Ich glaube ja, dass jeder diesen einen Menschen im Freundeskreis hat, der ohne Punkt und Komma erzählen kann. Von der Arbeit. Von dem tollen Projekt. Von der Beförderung. Vom Nachwuchs, der Liebe des Lebens und den großen Hochzeitsplänen. Ganz egal, ob die anderen das alles überhaupt hören wollen.

Aber so ist das eben. Wenn wir Feuer und Flamme für ein Thema sind, wenn uns etwas so richtig begeistert, dann sprudeln die Worte fast wie von selbst und wir können gar nicht mehr aufhören, davon zu erzählen. Und ganz ehrlich: wenn es um Bücher geht, um Geschichten und Romane, ja dann geht das auch mir nicht anders. Dann muss auch mein Freundeskreis sich immer wieder den gleichen Sermon über Autoren und Verlage, über Auflagen und Plot Twists anhören.

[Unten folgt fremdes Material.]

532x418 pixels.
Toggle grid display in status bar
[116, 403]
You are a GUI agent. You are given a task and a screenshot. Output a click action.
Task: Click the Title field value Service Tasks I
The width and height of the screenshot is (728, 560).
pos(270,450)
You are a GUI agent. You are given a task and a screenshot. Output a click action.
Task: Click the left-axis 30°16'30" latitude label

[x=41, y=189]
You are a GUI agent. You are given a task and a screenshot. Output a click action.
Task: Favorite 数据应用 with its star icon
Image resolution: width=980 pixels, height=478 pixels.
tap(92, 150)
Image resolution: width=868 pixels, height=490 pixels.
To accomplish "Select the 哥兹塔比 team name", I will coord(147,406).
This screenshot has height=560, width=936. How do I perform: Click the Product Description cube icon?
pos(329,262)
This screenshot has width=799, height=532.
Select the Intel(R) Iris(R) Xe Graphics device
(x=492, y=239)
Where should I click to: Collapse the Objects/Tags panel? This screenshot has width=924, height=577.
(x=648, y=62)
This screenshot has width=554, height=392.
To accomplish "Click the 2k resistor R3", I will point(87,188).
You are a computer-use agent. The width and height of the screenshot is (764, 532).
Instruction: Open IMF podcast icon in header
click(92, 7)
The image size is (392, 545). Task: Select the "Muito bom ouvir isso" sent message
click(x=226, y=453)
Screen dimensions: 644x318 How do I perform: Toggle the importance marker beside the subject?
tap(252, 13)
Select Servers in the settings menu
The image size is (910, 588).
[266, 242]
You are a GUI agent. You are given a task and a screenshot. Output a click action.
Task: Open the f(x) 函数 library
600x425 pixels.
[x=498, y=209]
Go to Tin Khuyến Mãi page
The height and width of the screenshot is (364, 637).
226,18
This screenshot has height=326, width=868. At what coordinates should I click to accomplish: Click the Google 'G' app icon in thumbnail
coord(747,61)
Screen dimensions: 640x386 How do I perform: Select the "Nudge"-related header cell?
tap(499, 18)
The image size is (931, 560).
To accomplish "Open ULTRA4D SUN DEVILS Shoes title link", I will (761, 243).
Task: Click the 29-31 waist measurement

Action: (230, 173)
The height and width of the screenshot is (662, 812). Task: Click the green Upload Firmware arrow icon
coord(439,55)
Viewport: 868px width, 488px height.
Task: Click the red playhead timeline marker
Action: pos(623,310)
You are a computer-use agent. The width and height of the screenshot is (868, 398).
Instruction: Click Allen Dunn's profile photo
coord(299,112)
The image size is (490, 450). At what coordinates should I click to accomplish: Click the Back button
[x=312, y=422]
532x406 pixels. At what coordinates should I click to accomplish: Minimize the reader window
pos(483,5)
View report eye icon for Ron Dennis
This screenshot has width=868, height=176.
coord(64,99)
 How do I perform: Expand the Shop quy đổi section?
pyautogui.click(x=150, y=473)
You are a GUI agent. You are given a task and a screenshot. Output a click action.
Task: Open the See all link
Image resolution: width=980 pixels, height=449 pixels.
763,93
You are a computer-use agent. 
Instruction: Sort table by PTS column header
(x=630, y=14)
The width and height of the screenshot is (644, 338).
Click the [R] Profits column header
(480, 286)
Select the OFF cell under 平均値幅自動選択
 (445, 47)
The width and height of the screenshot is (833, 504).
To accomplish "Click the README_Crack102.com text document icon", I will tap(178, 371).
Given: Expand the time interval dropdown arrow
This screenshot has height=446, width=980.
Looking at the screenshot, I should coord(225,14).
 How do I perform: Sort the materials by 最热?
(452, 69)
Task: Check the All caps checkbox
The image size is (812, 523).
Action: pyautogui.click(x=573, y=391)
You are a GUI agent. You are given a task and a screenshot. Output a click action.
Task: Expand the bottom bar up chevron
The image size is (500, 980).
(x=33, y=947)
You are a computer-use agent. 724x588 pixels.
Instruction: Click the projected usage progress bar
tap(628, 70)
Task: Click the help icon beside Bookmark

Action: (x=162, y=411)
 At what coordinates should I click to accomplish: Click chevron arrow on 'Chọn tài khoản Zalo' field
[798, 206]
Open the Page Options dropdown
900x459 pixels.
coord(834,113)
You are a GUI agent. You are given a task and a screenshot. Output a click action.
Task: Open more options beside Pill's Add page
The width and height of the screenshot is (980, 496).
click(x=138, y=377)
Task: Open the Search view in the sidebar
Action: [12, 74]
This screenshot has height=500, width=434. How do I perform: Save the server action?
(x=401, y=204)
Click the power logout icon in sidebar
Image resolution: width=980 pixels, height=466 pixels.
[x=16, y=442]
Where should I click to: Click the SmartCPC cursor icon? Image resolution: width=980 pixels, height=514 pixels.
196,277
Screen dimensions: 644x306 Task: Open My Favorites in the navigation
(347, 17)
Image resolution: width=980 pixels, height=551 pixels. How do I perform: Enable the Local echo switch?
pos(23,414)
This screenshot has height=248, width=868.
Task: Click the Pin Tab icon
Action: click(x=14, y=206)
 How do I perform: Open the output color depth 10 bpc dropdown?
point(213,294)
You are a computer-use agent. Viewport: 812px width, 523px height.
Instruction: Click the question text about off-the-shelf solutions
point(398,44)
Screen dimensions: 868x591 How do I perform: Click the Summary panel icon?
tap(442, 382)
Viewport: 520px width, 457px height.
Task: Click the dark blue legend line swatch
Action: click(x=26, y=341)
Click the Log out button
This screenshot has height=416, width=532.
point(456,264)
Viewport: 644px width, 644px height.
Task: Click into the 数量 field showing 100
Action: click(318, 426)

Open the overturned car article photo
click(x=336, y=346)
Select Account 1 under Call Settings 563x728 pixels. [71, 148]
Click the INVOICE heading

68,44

Ganz anders ist es aber, wenn sich das Gespräch um ein Thema dreht, von dem wir insgeheim gar keine Ahnung haben – oder das uns sogar unangenehm ist. Beim Thema Computer beispielsweise merke ich selbst: Ich weiß, wo er angeht. Aber darüber hinaus ist der für mich ein Buch mit sieben Siegeln. Wenn es dann im Freundeskreis um Prozessoren und Software, um Webdesign und Arbeitsspeicher geht, versteh ich nur noch Bahnhof, nicke und grinse unsicher und versuche das Thema möglichst unauffällig zu wechseln.

Oder Eltern, die erzählen vor allem dann gerne von Ihrem Nachwuchs, wenn sie so richtig stolz sein können. Wenn aber die eigenen Kinder mit dem Leben kämpfen oder sogar auf die schiefe Bahn geraten, ja dann machen sie lieber keine großen Worte draus.  Dann geht es denen oft wir mir mit dem Computer – dann wird ziemlich kreativ versucht, das Thema möglichst effektiv zu umschiffen.

Aber so ist das eben. Wenn wir Feuer und Flamme für etwas sind, dann können wir gar nicht mehr aufhören davon zu erzählen. Wenn uns aber etwas peinlich ist. Wenn wir insgeheim gar keine Ahnung davon haben oder uns etwas in Verlegenheit bringt – dann wird oft nur noch herumgedruckst, gestammelt oder lieber gleich ganz geschwiegen.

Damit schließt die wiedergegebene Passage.